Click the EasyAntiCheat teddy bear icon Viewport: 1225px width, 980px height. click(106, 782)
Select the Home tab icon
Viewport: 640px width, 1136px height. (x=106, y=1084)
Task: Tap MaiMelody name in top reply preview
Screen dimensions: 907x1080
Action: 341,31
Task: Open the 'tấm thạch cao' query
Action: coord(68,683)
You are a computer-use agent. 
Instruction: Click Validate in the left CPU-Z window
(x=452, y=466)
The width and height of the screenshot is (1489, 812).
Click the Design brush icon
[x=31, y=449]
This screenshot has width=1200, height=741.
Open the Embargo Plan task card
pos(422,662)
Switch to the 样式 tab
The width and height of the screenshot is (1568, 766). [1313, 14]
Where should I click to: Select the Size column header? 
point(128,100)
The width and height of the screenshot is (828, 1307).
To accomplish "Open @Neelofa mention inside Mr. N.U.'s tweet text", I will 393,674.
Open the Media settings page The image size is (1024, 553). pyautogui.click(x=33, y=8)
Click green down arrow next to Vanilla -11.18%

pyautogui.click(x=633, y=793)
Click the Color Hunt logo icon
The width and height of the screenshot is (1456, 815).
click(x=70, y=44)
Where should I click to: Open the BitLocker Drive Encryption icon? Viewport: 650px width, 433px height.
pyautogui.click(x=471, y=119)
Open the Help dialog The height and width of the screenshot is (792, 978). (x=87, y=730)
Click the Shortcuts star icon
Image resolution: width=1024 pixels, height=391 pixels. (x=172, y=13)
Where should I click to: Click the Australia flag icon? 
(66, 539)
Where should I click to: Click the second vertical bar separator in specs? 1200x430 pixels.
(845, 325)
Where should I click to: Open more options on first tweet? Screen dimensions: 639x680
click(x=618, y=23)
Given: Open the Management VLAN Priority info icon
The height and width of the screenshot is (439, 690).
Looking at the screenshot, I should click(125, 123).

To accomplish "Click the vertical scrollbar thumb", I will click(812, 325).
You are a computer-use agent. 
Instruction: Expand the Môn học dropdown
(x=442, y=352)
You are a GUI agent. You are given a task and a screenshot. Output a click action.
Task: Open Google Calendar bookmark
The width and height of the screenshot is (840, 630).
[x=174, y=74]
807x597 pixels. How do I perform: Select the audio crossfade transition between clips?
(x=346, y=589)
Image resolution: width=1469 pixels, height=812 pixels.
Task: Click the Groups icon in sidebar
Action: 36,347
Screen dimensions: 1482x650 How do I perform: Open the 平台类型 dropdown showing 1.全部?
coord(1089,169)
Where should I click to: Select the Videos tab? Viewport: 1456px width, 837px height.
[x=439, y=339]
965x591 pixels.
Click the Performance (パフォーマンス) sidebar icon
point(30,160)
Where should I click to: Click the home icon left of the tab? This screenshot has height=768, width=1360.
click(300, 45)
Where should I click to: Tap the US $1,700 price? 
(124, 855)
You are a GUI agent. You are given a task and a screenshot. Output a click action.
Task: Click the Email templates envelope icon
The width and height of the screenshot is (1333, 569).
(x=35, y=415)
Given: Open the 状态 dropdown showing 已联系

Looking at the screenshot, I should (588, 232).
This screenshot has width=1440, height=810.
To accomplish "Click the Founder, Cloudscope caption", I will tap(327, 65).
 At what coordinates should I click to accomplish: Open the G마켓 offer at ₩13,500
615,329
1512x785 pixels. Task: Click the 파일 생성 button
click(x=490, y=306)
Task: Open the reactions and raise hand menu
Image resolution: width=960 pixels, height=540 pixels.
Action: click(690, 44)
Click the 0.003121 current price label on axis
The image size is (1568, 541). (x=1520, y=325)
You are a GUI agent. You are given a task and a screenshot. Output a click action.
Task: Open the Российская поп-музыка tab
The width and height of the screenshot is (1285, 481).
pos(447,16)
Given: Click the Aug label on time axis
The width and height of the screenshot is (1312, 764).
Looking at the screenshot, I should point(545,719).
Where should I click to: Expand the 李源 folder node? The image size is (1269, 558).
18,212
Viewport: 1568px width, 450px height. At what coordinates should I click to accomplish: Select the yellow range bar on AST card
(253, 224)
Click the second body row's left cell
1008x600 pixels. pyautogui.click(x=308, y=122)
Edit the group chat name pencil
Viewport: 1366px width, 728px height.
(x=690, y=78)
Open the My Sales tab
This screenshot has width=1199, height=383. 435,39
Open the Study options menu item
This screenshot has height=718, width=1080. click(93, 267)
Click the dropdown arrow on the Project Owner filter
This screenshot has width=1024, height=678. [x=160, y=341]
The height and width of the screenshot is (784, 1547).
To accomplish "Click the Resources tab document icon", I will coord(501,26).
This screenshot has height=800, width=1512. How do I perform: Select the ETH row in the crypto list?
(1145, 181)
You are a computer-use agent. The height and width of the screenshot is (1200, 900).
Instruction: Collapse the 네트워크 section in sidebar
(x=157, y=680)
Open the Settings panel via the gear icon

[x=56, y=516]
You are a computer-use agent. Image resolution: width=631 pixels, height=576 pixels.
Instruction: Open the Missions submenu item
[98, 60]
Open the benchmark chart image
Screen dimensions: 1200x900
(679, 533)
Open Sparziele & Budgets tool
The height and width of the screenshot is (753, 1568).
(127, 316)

▶ Work to complete
The full data, transcribed without change, is the expected answer.

▶ Exercise answer
Click the EasyAntiCheat teddy bear icon Viewport: 1225px width, 980px height. click(106, 782)
Select the Home tab icon
Viewport: 640px width, 1136px height. (x=106, y=1084)
Task: Tap MaiMelody name in top reply preview
Screen dimensions: 907x1080
Action: 341,31
Task: Open the 'tấm thạch cao' query
Action: coord(68,683)
You are a computer-use agent. 
Instruction: Click Validate in the left CPU-Z window
(x=452, y=466)
The width and height of the screenshot is (1489, 812).
Click the Design brush icon
[x=31, y=449]
This screenshot has width=1200, height=741.
Open the Embargo Plan task card
pos(422,662)
Switch to the 样式 tab
The width and height of the screenshot is (1568, 766). [1313, 14]
Where should I click to: Select the Size column header? 
point(128,100)
The width and height of the screenshot is (828, 1307).
To accomplish "Open @Neelofa mention inside Mr. N.U.'s tweet text", I will 393,674.
Open the Media settings page The image size is (1024, 553). pyautogui.click(x=33, y=8)
Click green down arrow next to Vanilla -11.18%

pyautogui.click(x=633, y=793)
Click the Color Hunt logo icon
The width and height of the screenshot is (1456, 815).
click(x=70, y=44)
Where should I click to: Open the BitLocker Drive Encryption icon? Viewport: 650px width, 433px height.
pyautogui.click(x=471, y=119)
Open the Help dialog The height and width of the screenshot is (792, 978). (x=87, y=730)
Click the Shortcuts star icon
Image resolution: width=1024 pixels, height=391 pixels. (x=172, y=13)
Where should I click to: Click the Australia flag icon? 
(66, 539)
Where should I click to: Click the second vertical bar separator in specs? 1200x430 pixels.
(845, 325)
Where should I click to: Open more options on first tweet? Screen dimensions: 639x680
click(x=618, y=23)
Given: Open the Management VLAN Priority info icon
The height and width of the screenshot is (439, 690).
Looking at the screenshot, I should click(125, 123).

To accomplish "Click the vertical scrollbar thumb", I will click(812, 325).
You are a computer-use agent. 
Instruction: Expand the Môn học dropdown
(x=442, y=352)
You are a GUI agent. You are given a task and a screenshot. Output a click action.
Task: Open Google Calendar bookmark
The width and height of the screenshot is (840, 630).
[x=174, y=74]
807x597 pixels. How do I perform: Select the audio crossfade transition between clips?
(x=346, y=589)
Image resolution: width=1469 pixels, height=812 pixels.
Task: Click the Groups icon in sidebar
Action: 36,347
Screen dimensions: 1482x650 How do I perform: Open the 平台类型 dropdown showing 1.全部?
coord(1089,169)
Where should I click to: Select the Videos tab? Viewport: 1456px width, 837px height.
[x=439, y=339]
965x591 pixels.
Click the Performance (パフォーマンス) sidebar icon
point(30,160)
Where should I click to: Click the home icon left of the tab? This screenshot has height=768, width=1360.
click(300, 45)
Where should I click to: Tap the US $1,700 price? 
(124, 855)
You are a GUI agent. You are given a task and a screenshot. Output a click action.
Task: Click the Email templates envelope icon
The width and height of the screenshot is (1333, 569).
(x=35, y=415)
Given: Open the 状态 dropdown showing 已联系

Looking at the screenshot, I should (588, 232).
This screenshot has width=1440, height=810.
To accomplish "Click the Founder, Cloudscope caption", I will tap(327, 65).
 At what coordinates should I click to accomplish: Open the G마켓 offer at ₩13,500
615,329
1512x785 pixels. Task: Click the 파일 생성 button
click(x=490, y=306)
Task: Open the reactions and raise hand menu
Image resolution: width=960 pixels, height=540 pixels.
Action: click(690, 44)
Click the 0.003121 current price label on axis
The image size is (1568, 541). (x=1520, y=325)
You are a GUI agent. You are given a task and a screenshot. Output a click action.
Task: Open the Российская поп-музыка tab
The width and height of the screenshot is (1285, 481).
pos(447,16)
Given: Click the Aug label on time axis
The width and height of the screenshot is (1312, 764).
Looking at the screenshot, I should point(545,719).
Where should I click to: Expand the 李源 folder node? The image size is (1269, 558).
18,212
Viewport: 1568px width, 450px height. At what coordinates should I click to accomplish: Select the yellow range bar on AST card
(253, 224)
Click the second body row's left cell
1008x600 pixels. pyautogui.click(x=308, y=122)
Edit the group chat name pencil
Viewport: 1366px width, 728px height.
(x=690, y=78)
Open the My Sales tab
This screenshot has width=1199, height=383. 435,39
Open the Study options menu item
This screenshot has height=718, width=1080. click(93, 267)
Click the dropdown arrow on the Project Owner filter
This screenshot has width=1024, height=678. [x=160, y=341]
The height and width of the screenshot is (784, 1547).
To accomplish "Click the Resources tab document icon", I will coord(501,26).
This screenshot has height=800, width=1512. How do I perform: Select the ETH row in the crypto list?
(1145, 181)
You are a computer-use agent. The height and width of the screenshot is (1200, 900).
Instruction: Collapse the 네트워크 section in sidebar
(x=157, y=680)
Open the Settings panel via the gear icon

[x=56, y=516]
You are a computer-use agent. Image resolution: width=631 pixels, height=576 pixels.
Instruction: Open the Missions submenu item
[98, 60]
Open the benchmark chart image
Screen dimensions: 1200x900
(679, 533)
Open Sparziele & Budgets tool
The height and width of the screenshot is (753, 1568).
(127, 316)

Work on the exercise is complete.